> _GIVEN INSTRUCTION_
Please find each line below that contains the word "icon" and copy those lines out in full.

> _INPUT RECORDS_
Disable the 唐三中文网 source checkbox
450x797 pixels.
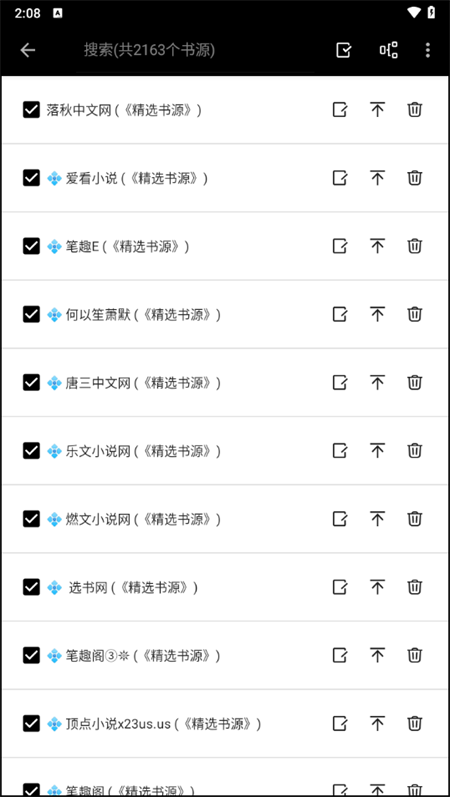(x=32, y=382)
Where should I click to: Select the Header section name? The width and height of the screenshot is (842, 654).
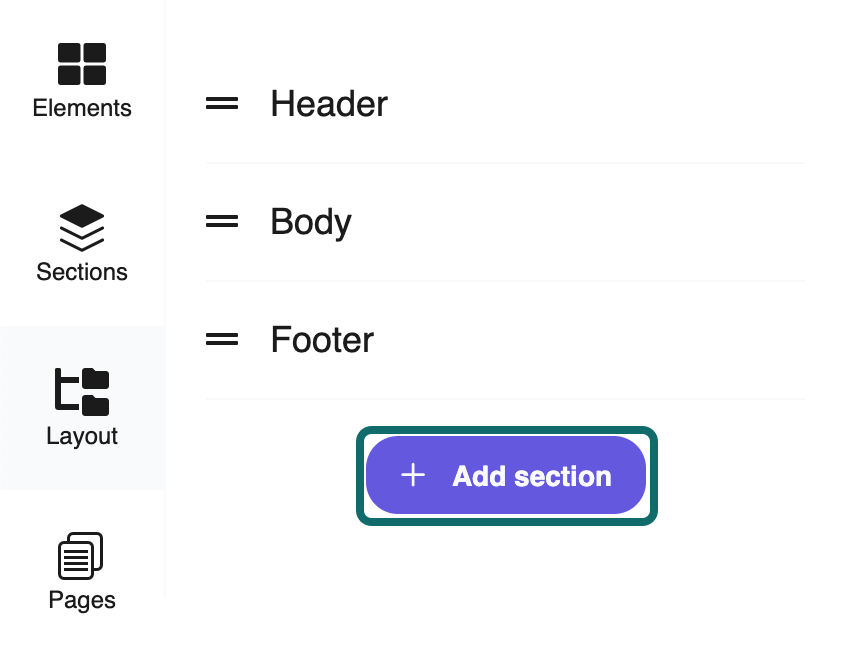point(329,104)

--

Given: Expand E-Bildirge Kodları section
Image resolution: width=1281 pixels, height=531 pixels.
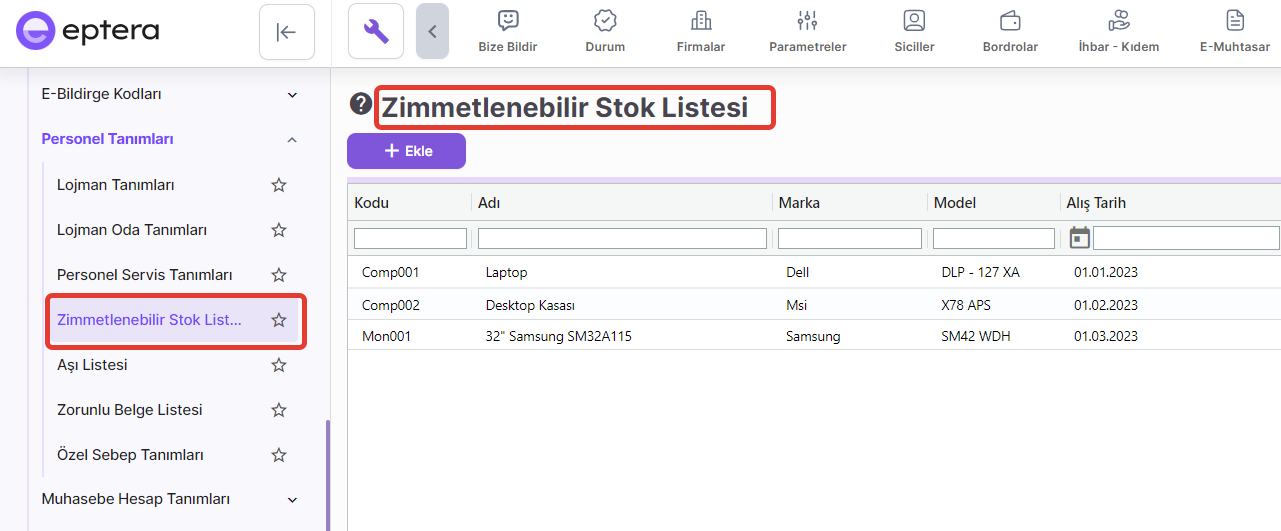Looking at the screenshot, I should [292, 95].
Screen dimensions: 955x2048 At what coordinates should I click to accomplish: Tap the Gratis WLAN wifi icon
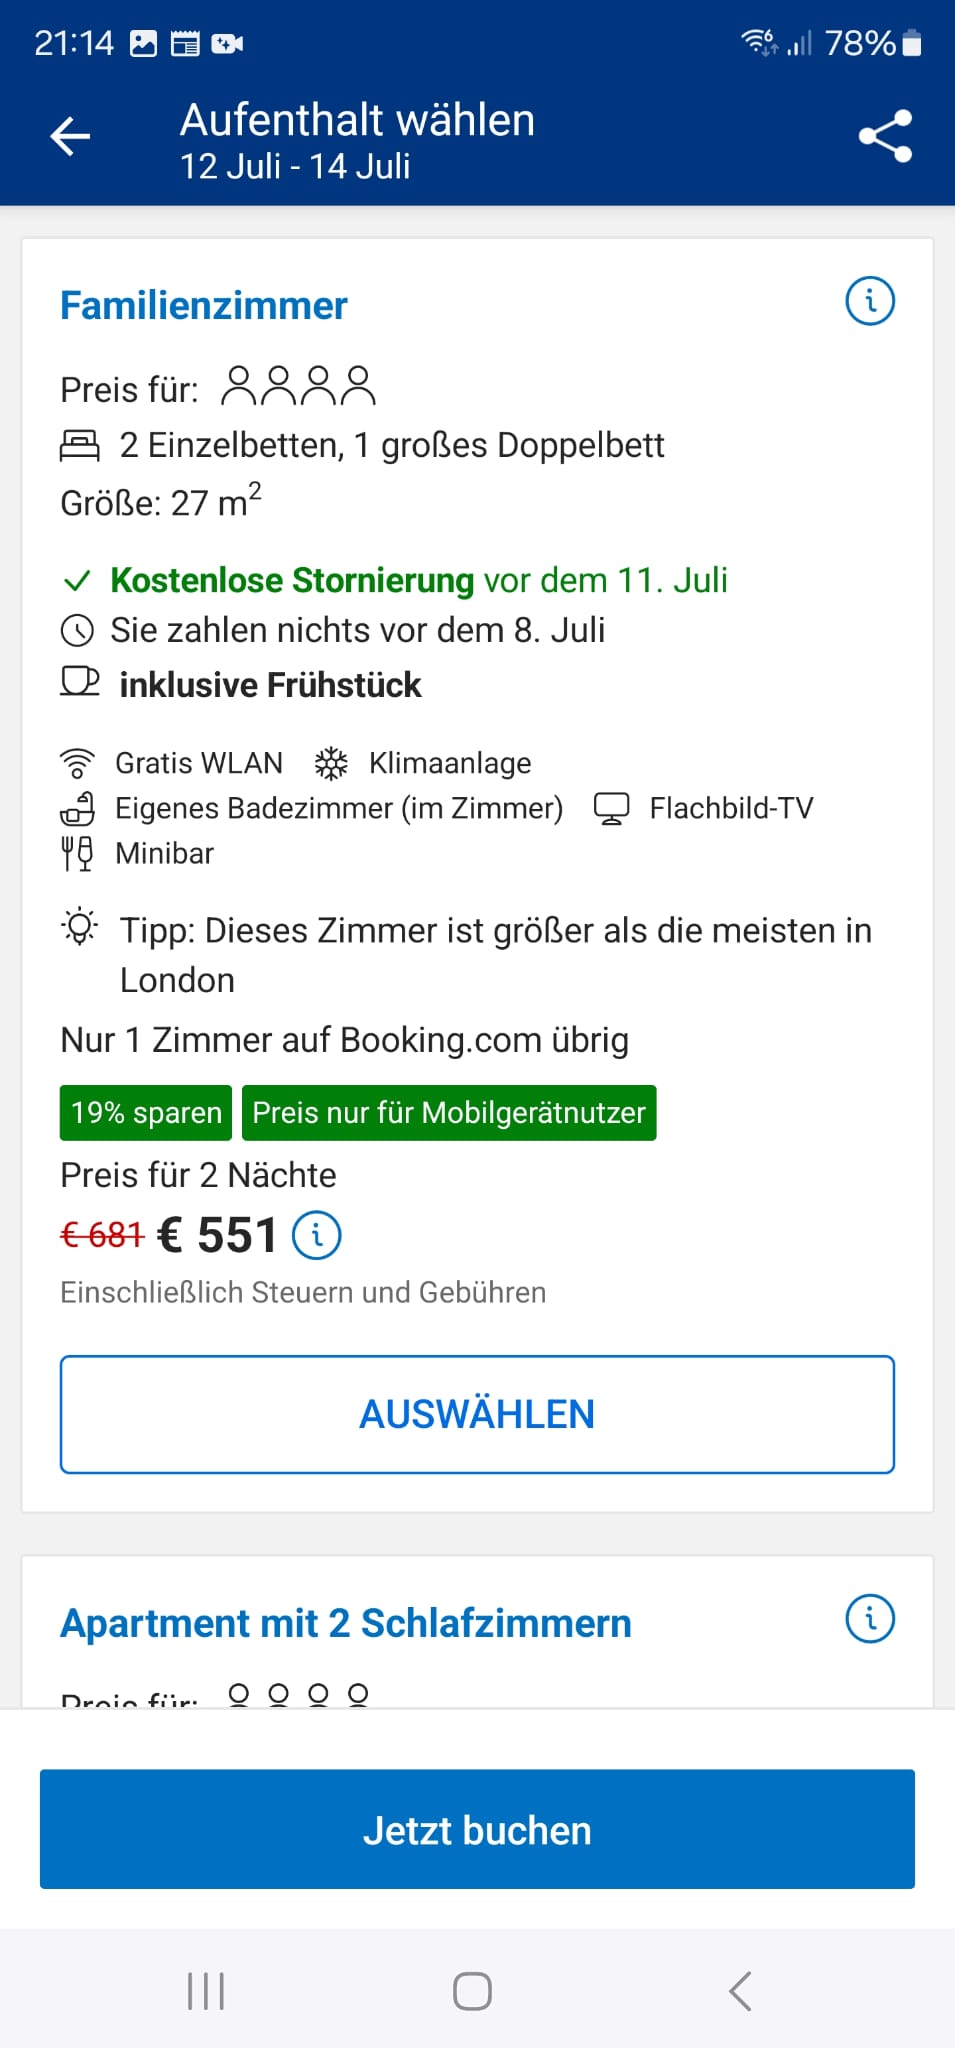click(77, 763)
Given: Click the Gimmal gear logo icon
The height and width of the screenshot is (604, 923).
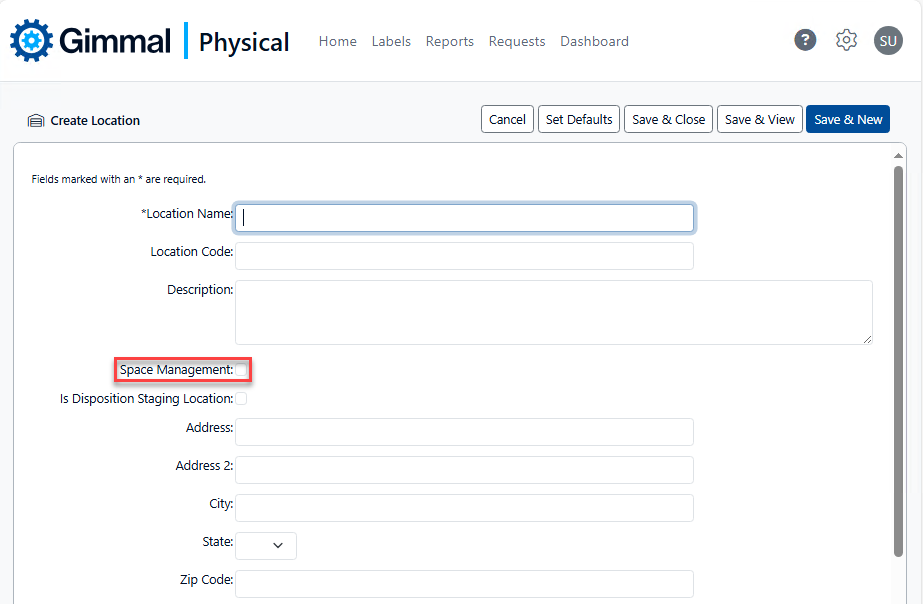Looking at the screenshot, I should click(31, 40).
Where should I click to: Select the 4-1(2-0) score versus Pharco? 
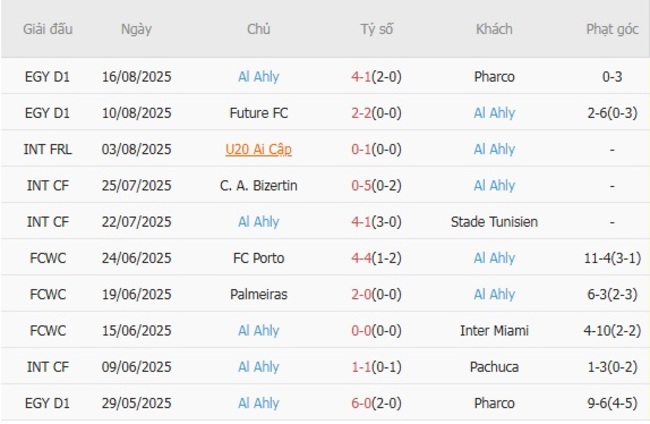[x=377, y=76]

--

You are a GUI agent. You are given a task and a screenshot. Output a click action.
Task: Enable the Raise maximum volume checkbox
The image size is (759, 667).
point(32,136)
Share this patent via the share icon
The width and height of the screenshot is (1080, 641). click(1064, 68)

> _EXERCISE RESULT_
Screen dimensions: 955x2048 At what coordinates should I click to accomplish: Tap the Gratis WLAN wifi icon
Given: Click the Gimmal gear logo icon
Share this patent via the share icon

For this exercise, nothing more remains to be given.